Artwork Oleksiy Belusenko - Subjektiv.art
Oleksiy Belusenko - Subjektiv.art
Oleksiy Belusenko
Ukraine
In the quiet, contemplative spaces of Oleksiy Belusenko’s paintings, time feels like it has softened, lingering between memory and the present. Born in Kazakhstan in 1960 and moving to Ukraine as a child, Belusenko has spent a lifetime weaving together history, landscape, and emotion — both as an artist and as a restorer of the past. For 25 years, he worked at the National Scientific Research Restoration Centre in Kyiv, (specialising in polychrome wooden sculpture and decorative carving), breathing life back into centuries-old sculptures and carvings. This intimate relationship with history shaped his artistic eye — his brushstrokes carrying the patience of a restorer, his compositions steeped in reverence for what came before. His works feel like whispers of the past, filtered through a deeply personal lens. While Belusenko’s career spans painting, sculpture, and curation, it is his landscapes that carry his most intimate dialogue with the world. Capturing the quiet poetry of Ukrainian nature, his canvases are imbued with a sense of nostalgia—soft brushwork, muted yet resonant tones, and an ever-present balance between warmth and coolness. His work does not impose itself; rather, it invites you in, allowing you to drift between reality and impression, between what is seen and what is felt.

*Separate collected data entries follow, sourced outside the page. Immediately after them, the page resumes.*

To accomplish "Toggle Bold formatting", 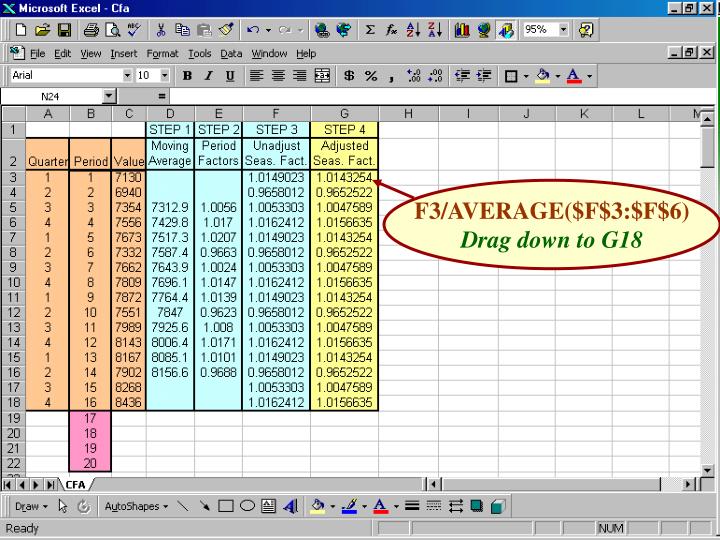I will click(186, 76).
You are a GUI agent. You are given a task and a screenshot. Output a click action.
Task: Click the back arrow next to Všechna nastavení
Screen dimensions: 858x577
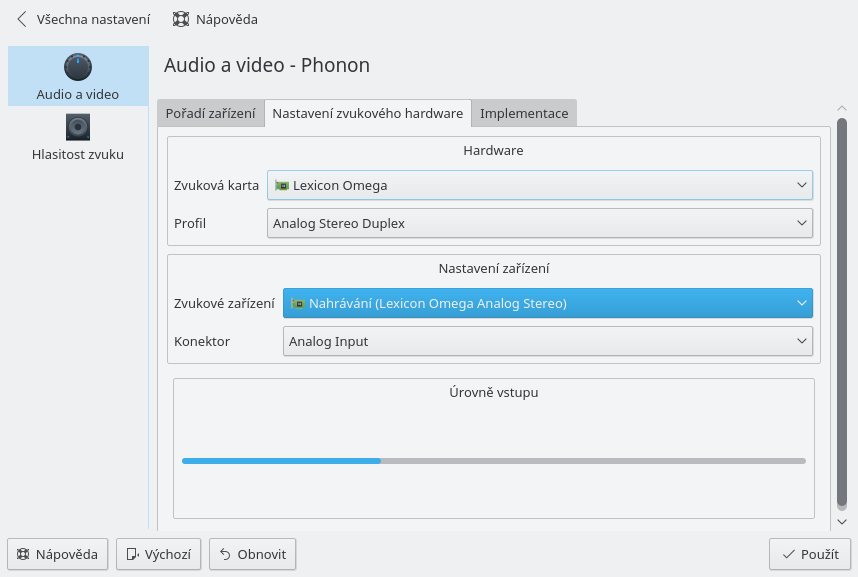[x=22, y=19]
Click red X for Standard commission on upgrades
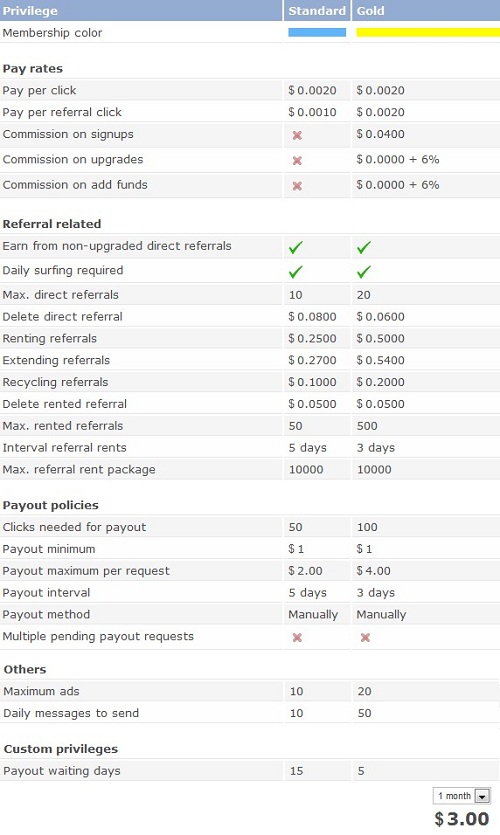Viewport: 500px width, 835px height. 297,160
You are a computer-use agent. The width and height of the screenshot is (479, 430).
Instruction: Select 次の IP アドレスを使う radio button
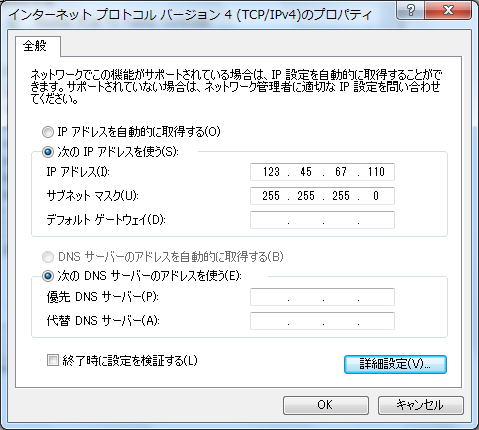point(48,152)
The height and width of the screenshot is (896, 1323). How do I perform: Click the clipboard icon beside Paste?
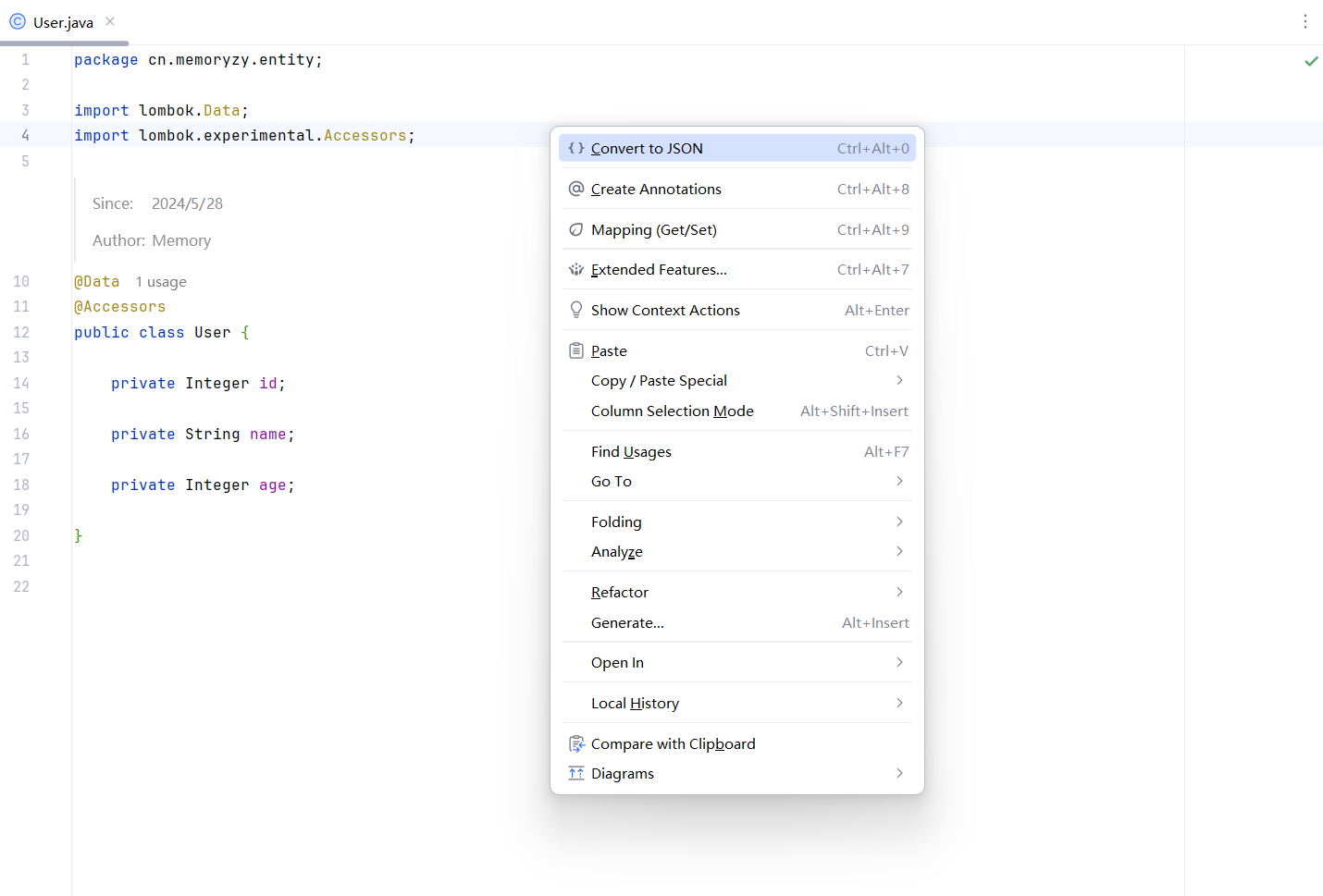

Beyond his artistic practice, Belusenko has also dedicated himself to art education, sharing his knowledge through the BritArt XX lecture series, where he dissects the nuances of 20th-century British art. As a curator and a founding member of the Blue October creative association, he continues to shape and support the contemporary art scene in Ukraine. Today, his works reside in private collections and museums across 30 countries. Yet, despite this global reach, his paintings remain rooted in something deeply personal — his connection to place, to time, and to the quiet beauty of everyday moments.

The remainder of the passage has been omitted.